> _Excerpted text_:
::::::::::

First off, prevent is not strictly a security flaw static-analysis checker. It is a static-analysis checker that checks for all sorts of defects. Some of which are directly related to security. Second, I have used prevent extensively over the past year and have found it to be an invaluable tool. It has a pretty low false positive rate and fixing the defects it finds means your code is better. On the code I work on, I find that we have a much lower defect count. But we also have pretty mature code and we really do attempt to make it as bullet proof as possible. But we still have defects.
My experience is with the C/C++ version of tool. We have also been evaluating the java version of the tool and it is good. But some of the free alternatives like findbugs are still better. I would use findbugs w/ prevent for java if I wanted good coverage.
"For example, MacOS and Windows had a similar number of critical security patches last year."
Willing to stipulate for the purpose of this discussion.
However, there were dozens of Windows viruses and hundreds of thousands of compromised machines, and zero MacOS viruses.
Likewise willing to stipulate.

::::::::::

> _Information given_:
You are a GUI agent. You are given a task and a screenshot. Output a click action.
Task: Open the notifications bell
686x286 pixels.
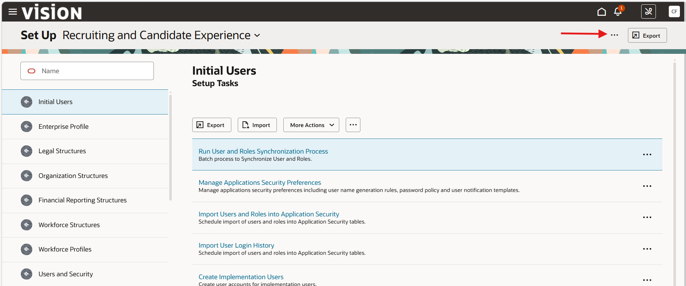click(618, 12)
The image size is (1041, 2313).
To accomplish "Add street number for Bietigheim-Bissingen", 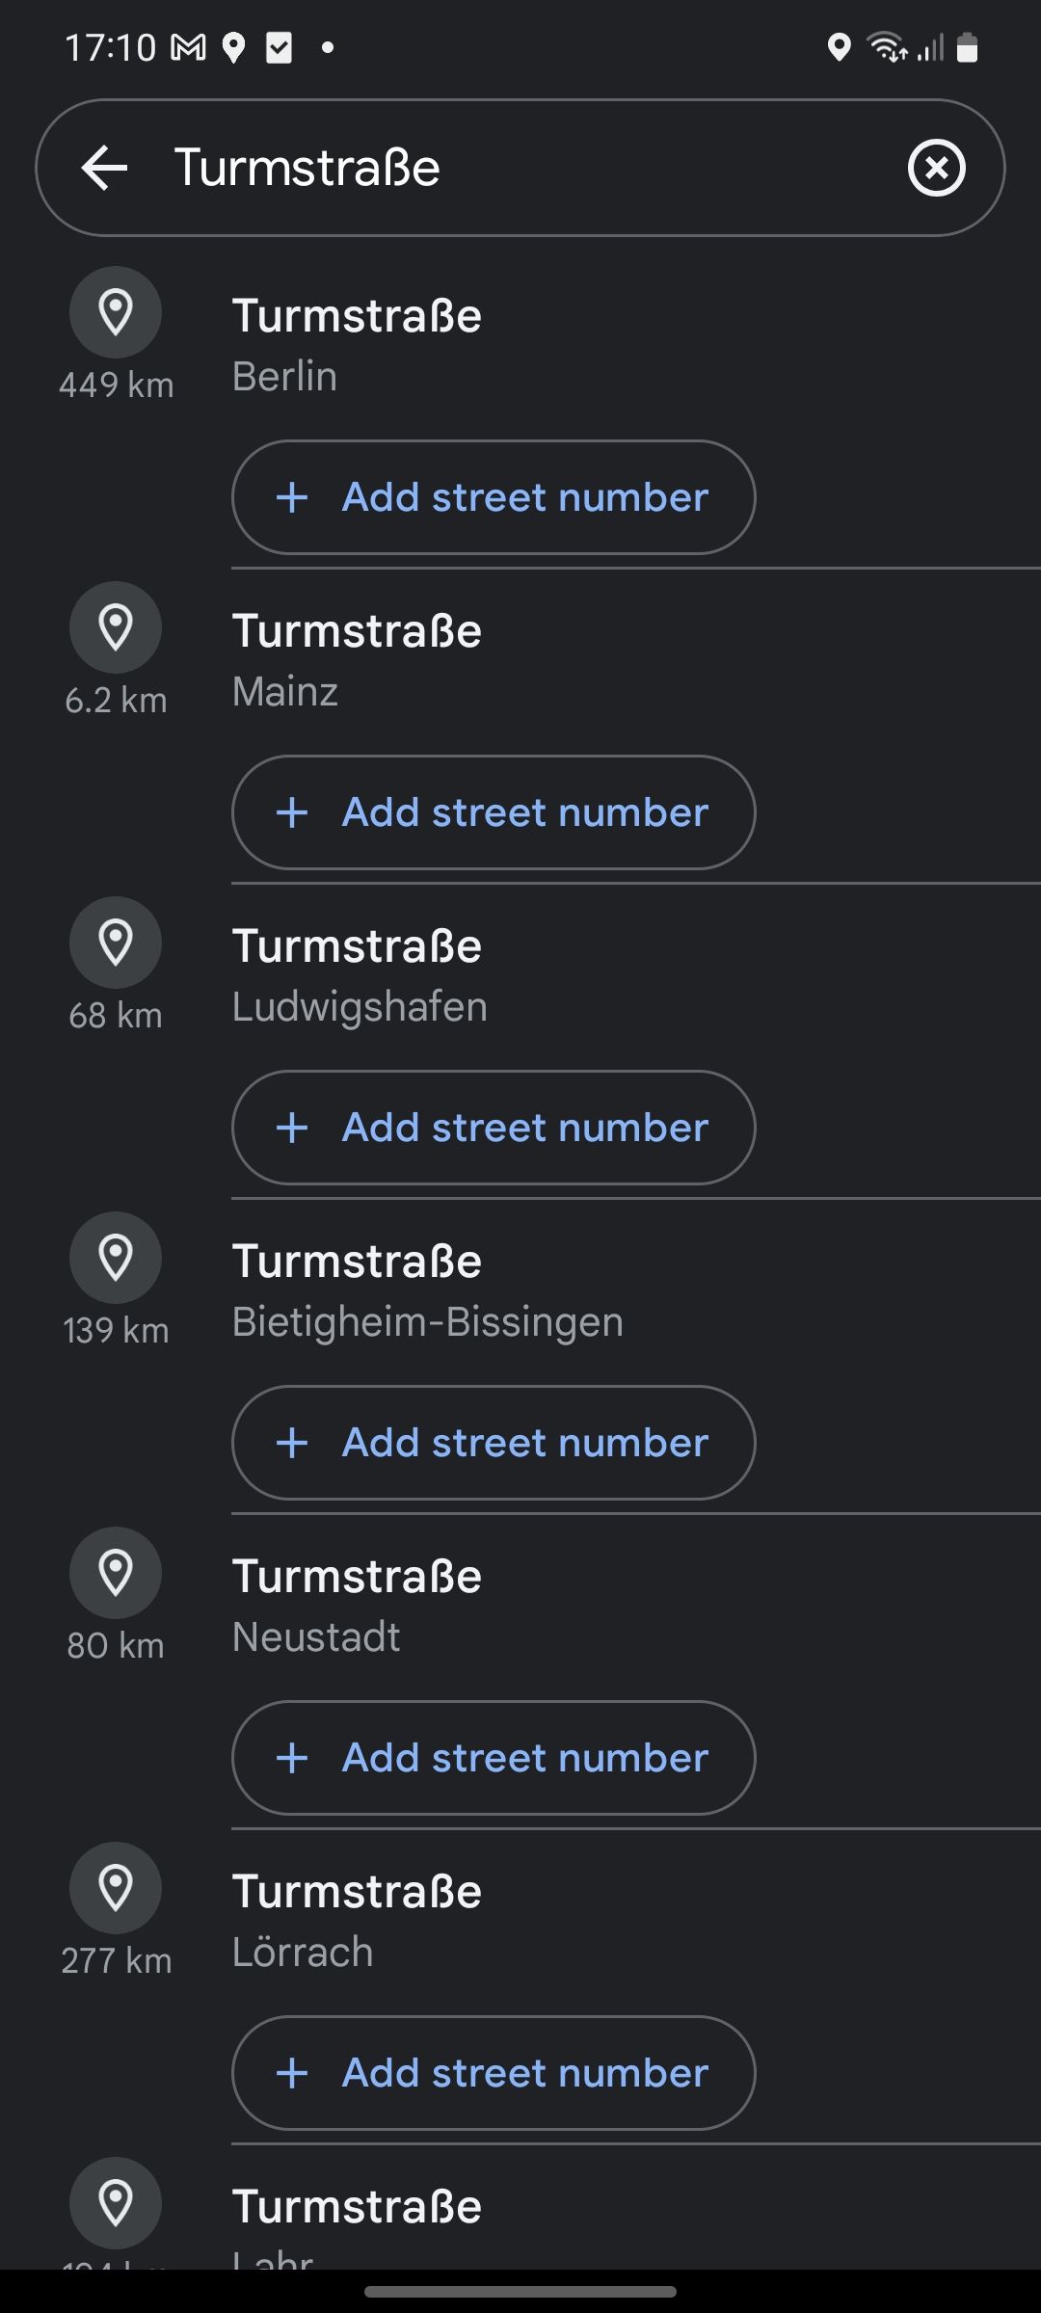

::::::::::

> _Task A_:
In the post about the Prevent checker, which free alternative does the writer call better for Java?
> _Task B_:
List every programming language that the post about the Prevent checker names.
> _Task C_:
Pick up the post about the Prevent checker and security patches right after its last line, and write what comes next.

> _Task answer A_:
Findbugs

> _Task answer B_:
C, C++, Java

> _Task answer C_:
Thus, while a certain measure of vulnerability is comparable, the likelihood of actually being attacked is infinitely highder with Windows.
I would suggest this doesn't necessarily follow. It could be. It could also be that while both fixed the same number of holes, the percentage of holes fixed was different. It could be that x holes represented 85% of the mac holes, whereas the same exact number x was only 13% of the available windows holes.
Not saying one or the other interpretation is true. Just that the facts don't necessarily lead to the conclusion posited.
Analogies have their limits, so we shouldn't try to take it too far.
Even those who historically have critized "security through obscurity" never suggested that publishing their design or secrets would lead to better security, but rather that you can't assume your that your design can't be cracked.
Of course, the preferred approach is "security through design" which has nothing to do with correcting bugs. The latter could be called "security through maintenence". Thus while we might argue about whether closed or open source produces better design, examining source code for bugs can't compensate for a design that is insecure.
There are industry estimates that say average code in production contains 2 bugs per thousand lines of code. Some say that number is much higher. How many lines do you think are in Vista?
Yes, OSS has bugs. Everything from compilers to content management systems, surely. So do proprietary programs.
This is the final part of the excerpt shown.